Le Kuppé et les autres
Parmi les jeux traditionnels qui continuent à être pratiqués dans quelques rares localités de notre pays, le «kuppe » demeure le plus populaire. A Louga, dans les années 1980, les tournois organisés pendant les vacances scolaires attiraient les foules d’où émergeaient les jeunes filles.
C’est d’ailleurs elles qui le pratiquaient. Les Lougatois l’avaient modernisé. Les règlements du jeu avaient été quelque peu modifiés, privilégiant le côté sportif. Au lieu de la balle au chiffon, on utilisait une balle de tennis ou de hand ball. Les vainqueurs recevaient des trophées.
Deux équipes de 11 personnes chacune se mettaient sur un terrain déterminé. Une joueuse d’un camp engageait. Il s’agissait, pour elle, de lancer la balle et de traverser le terrain en courant pour rejoindre la ligne de but sans se faire toucher par les tirs de balle de l’équipe adverse.
Si elle parvenait, elle marquait un point pour son équipe. Si elle était « touchée », les rôles étaient inversés. Et c’est une joueuse de l’autre camp qui engageait.
A la fin du temps réglementaire, l’équipe qui marquait le plus de points remporte la victoire. A l’origine, les vainqueurs montaient sur le dos des vaincus. Les premiers se mettaient en cercle en se faisant des passes. Ils ne descendaient que lorsque la balle touchait le sol à cause d’une maladresse. A Louga, le jeu enseignait aux enfants, humilité et adresse.
Courage, résistance et sens de la solidarité
S’agissant du « gartombé », un cercle était tracé. A l’intérieur, un groupe. Un autre groupe était dehors. Celui du dehors tentait, toute violence exclue, de sortir du cercle les adversaires par la force. Si un élément isolé de l’intérieur était attaqué, se formait une véritable chaîne de solidarité. On se soutenait par la taille. Chaque équipe tirait de son côté.
Tout joueur du camp de l’intérieur qui sortait du cercle était éliminé et ainsi de suite. C’est un jeu de courage, de résistance et de sens de la solidarité. Pour le « kool », il s’agissait de prendre un morceau de bois et de le jeter dans l’obscurité, le jeu étant nocturne.

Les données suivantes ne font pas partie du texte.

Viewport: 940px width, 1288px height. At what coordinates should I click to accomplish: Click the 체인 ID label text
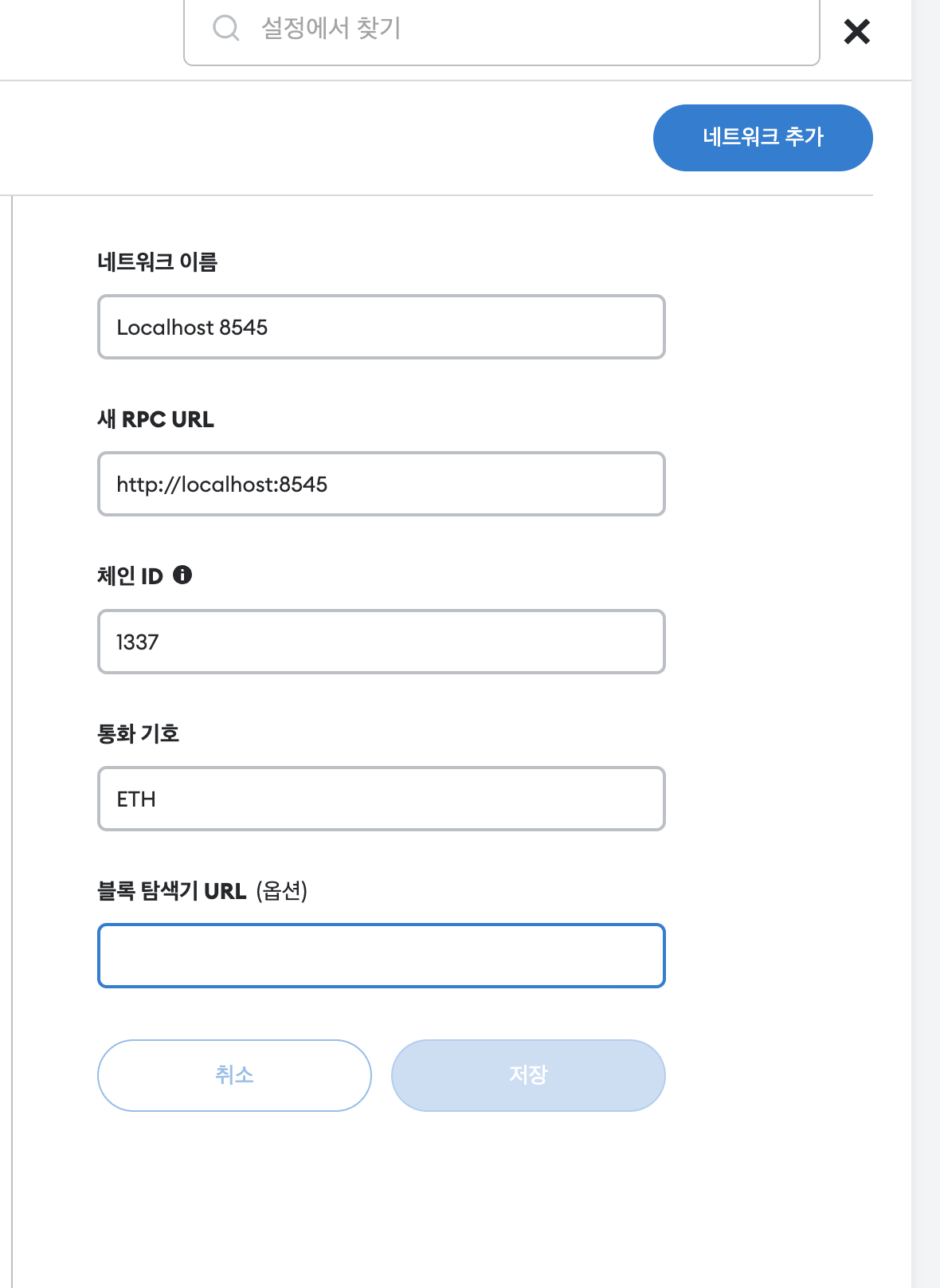130,575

Le groupe se mettait à la recherche de l’objet. Le maître du jeu, c’est-à-dire celui qui avait lancé le morceau de bois, attendait sur place. Celui qui ramassait l’objet usait de plusieurs subterfuges pour ne pas être repéré.
Si c’était le cas, tous les autres se jetaient sur lui pour lui arracher le morceau de bois. Si par contre, il parvenait à donner l’objet au maître du jeu, il gagnait une manche.
Celui qui gagnait trois manches était déclaré vainqueur. Il devait monter alors sur le dos des autres. L’objectif est d’enseigner à l’enfant la subtilité, l’endurance, le goût de la recherche. Plusieurs autres jeux ont survécu à la colonisation dans notre pays. Il s’agit du « dialbi dialan » qui enseigne l’humilité, du « koti koti yolli yolli » qui véhicule l’obéissance.
ANECDOTE
Le colon, le « jeu barbare » et les fondements de la tolérance..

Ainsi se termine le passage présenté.